WORK ITEM: All lines in the data below carrying the string "target" are to be located and copied.
** RECORD SET follows **
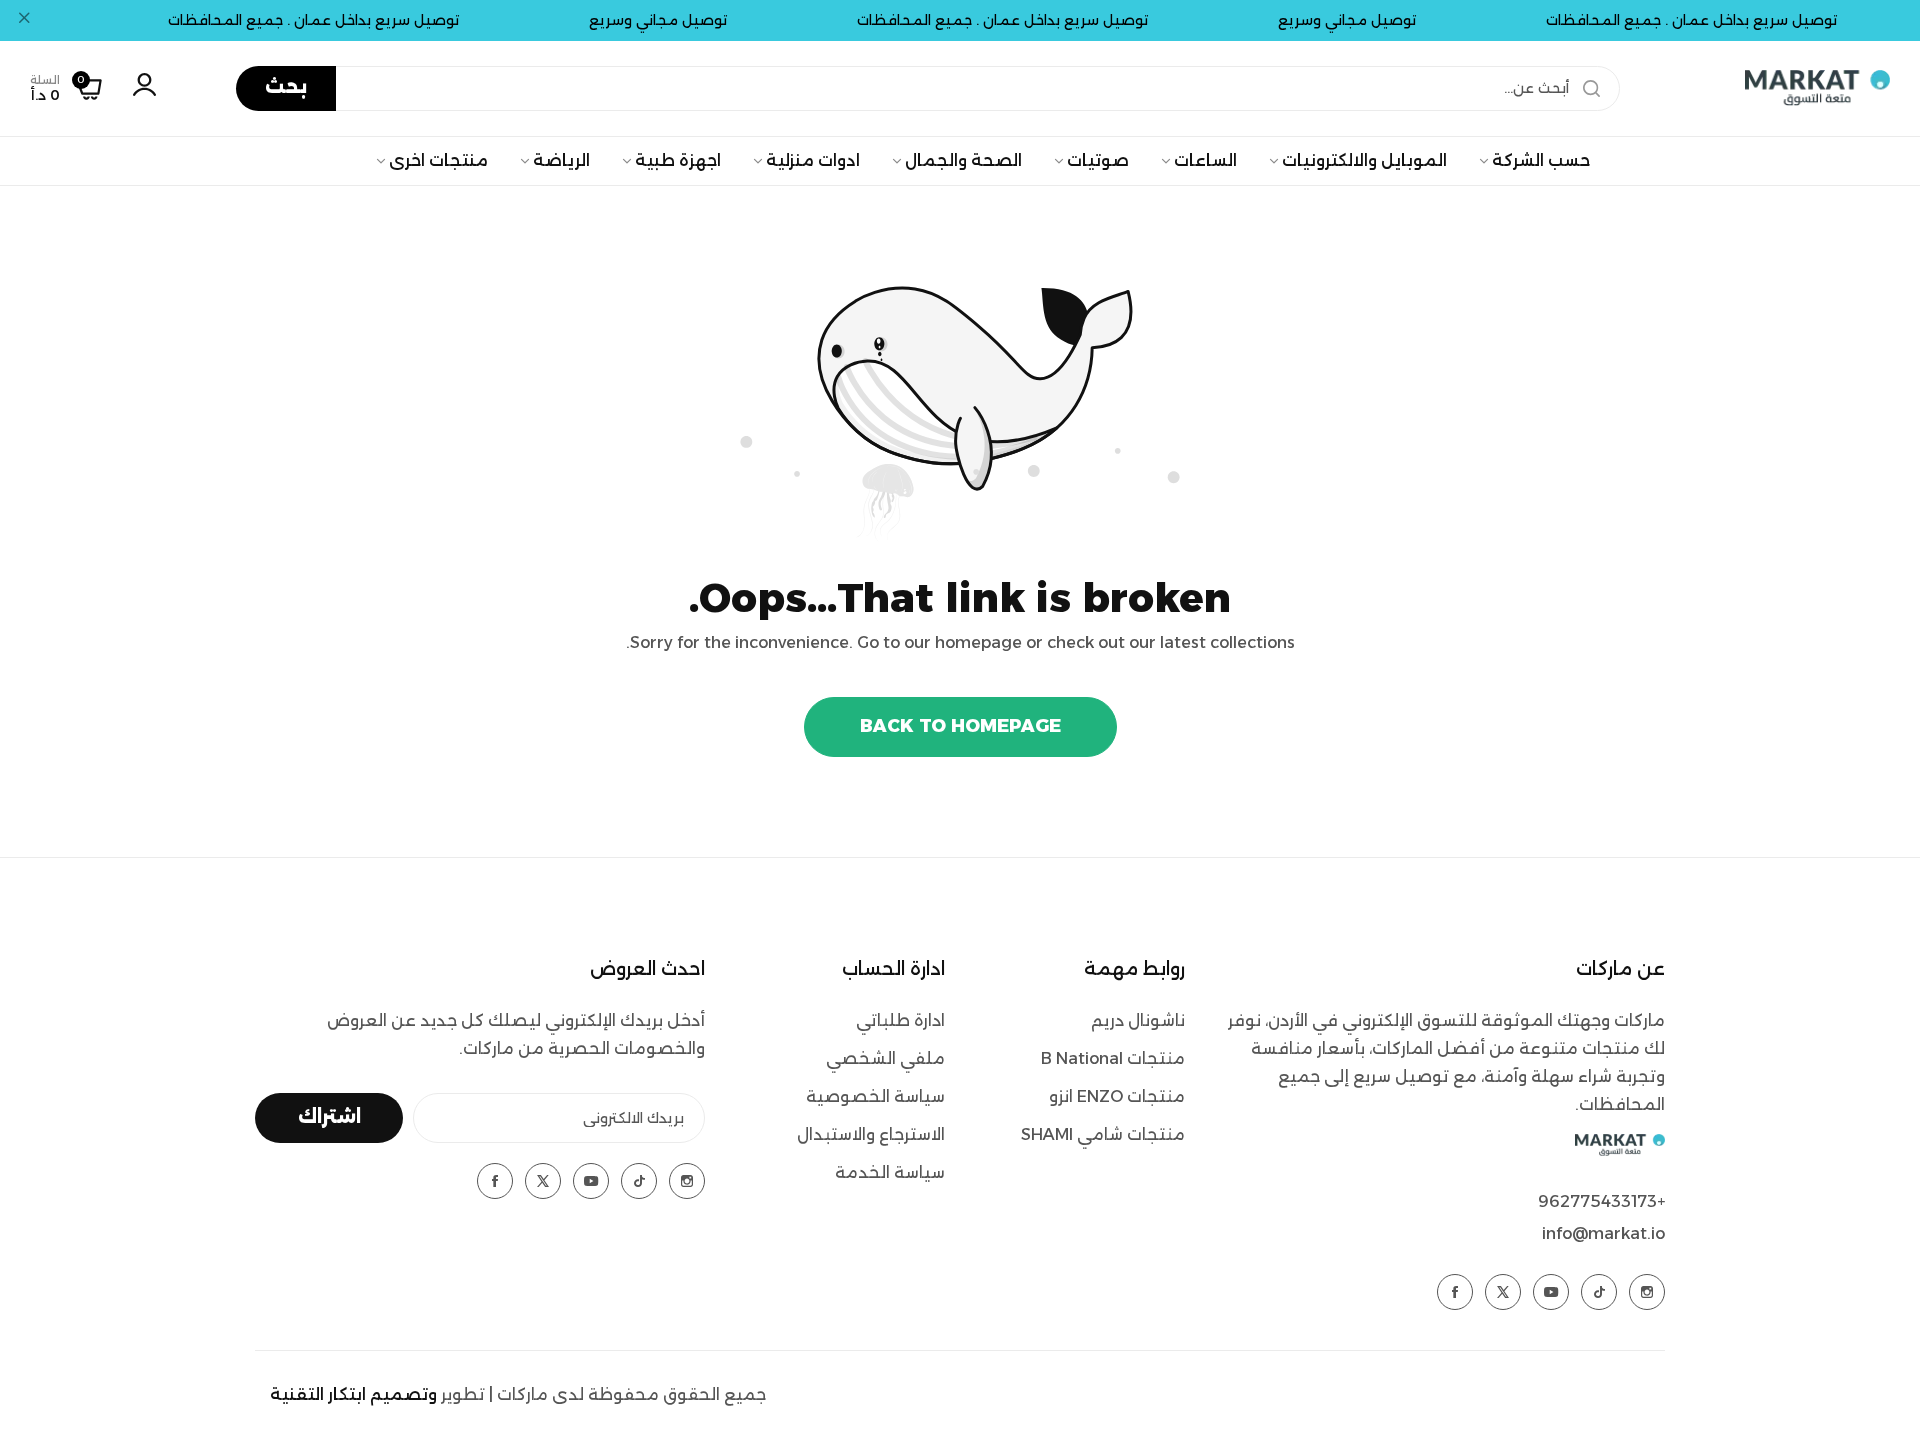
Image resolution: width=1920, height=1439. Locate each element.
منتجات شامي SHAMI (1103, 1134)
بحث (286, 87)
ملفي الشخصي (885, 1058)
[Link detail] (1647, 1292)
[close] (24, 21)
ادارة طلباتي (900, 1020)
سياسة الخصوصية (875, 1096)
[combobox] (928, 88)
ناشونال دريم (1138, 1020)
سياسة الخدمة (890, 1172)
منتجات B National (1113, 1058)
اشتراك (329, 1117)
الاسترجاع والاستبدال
** End of RECORD SET **
** RECORD SET follows **
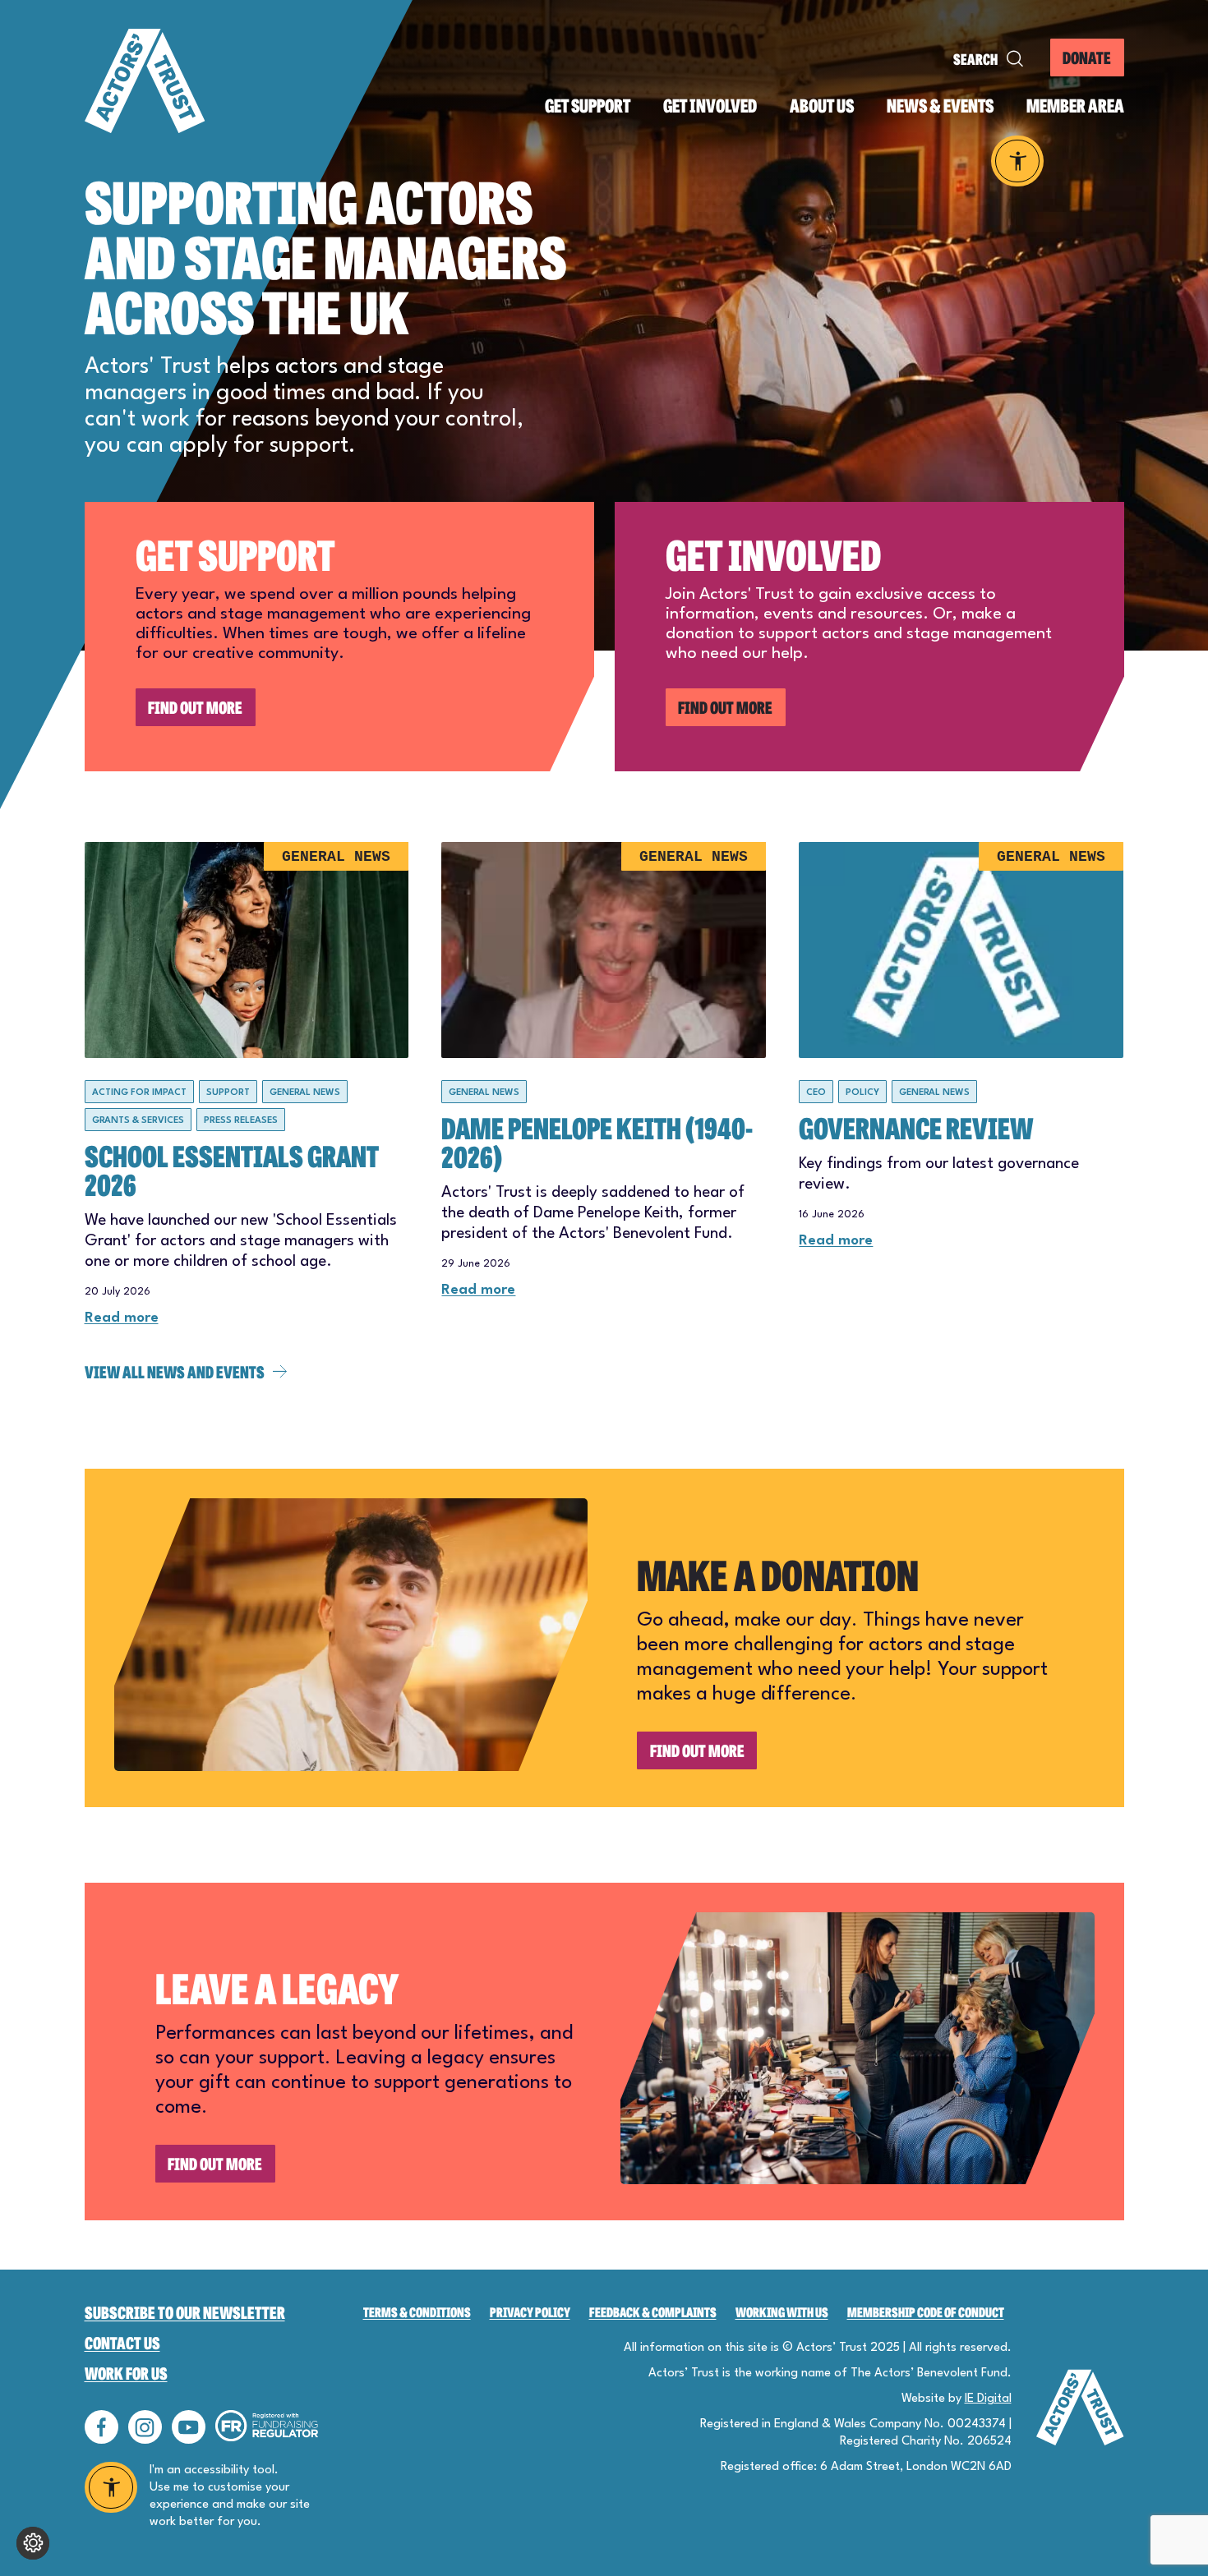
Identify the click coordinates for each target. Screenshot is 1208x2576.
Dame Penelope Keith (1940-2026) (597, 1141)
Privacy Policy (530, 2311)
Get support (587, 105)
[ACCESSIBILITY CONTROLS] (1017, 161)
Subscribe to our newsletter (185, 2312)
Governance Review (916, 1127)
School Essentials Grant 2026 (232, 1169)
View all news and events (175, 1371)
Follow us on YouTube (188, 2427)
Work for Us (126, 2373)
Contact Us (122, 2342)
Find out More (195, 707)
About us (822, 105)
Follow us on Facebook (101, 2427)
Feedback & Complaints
** End of RECORD SET **
** RECORD SET follows **
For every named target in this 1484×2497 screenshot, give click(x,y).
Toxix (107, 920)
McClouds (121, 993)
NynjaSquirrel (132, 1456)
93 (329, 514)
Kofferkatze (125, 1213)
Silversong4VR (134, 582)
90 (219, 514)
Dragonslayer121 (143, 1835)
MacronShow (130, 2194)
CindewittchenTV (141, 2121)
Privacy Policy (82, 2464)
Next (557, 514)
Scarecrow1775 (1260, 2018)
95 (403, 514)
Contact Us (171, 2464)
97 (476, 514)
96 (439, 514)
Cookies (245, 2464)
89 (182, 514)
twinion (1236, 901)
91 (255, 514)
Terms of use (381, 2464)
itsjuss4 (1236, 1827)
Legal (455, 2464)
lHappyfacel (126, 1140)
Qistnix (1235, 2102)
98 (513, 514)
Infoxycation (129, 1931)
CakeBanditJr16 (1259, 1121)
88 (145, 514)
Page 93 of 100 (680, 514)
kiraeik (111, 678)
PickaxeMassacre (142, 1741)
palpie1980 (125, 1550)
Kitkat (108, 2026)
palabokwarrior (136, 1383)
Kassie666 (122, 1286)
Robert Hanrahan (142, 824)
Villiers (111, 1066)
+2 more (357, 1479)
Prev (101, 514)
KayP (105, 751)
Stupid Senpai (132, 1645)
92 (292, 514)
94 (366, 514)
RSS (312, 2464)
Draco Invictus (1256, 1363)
** End of RECORD SET **
ANSWER SPACE:
Identify the click coordinates for each target. Screenshot is 1208x2576.
For every named target in this 1484×2497 screenshot, give click(x,y).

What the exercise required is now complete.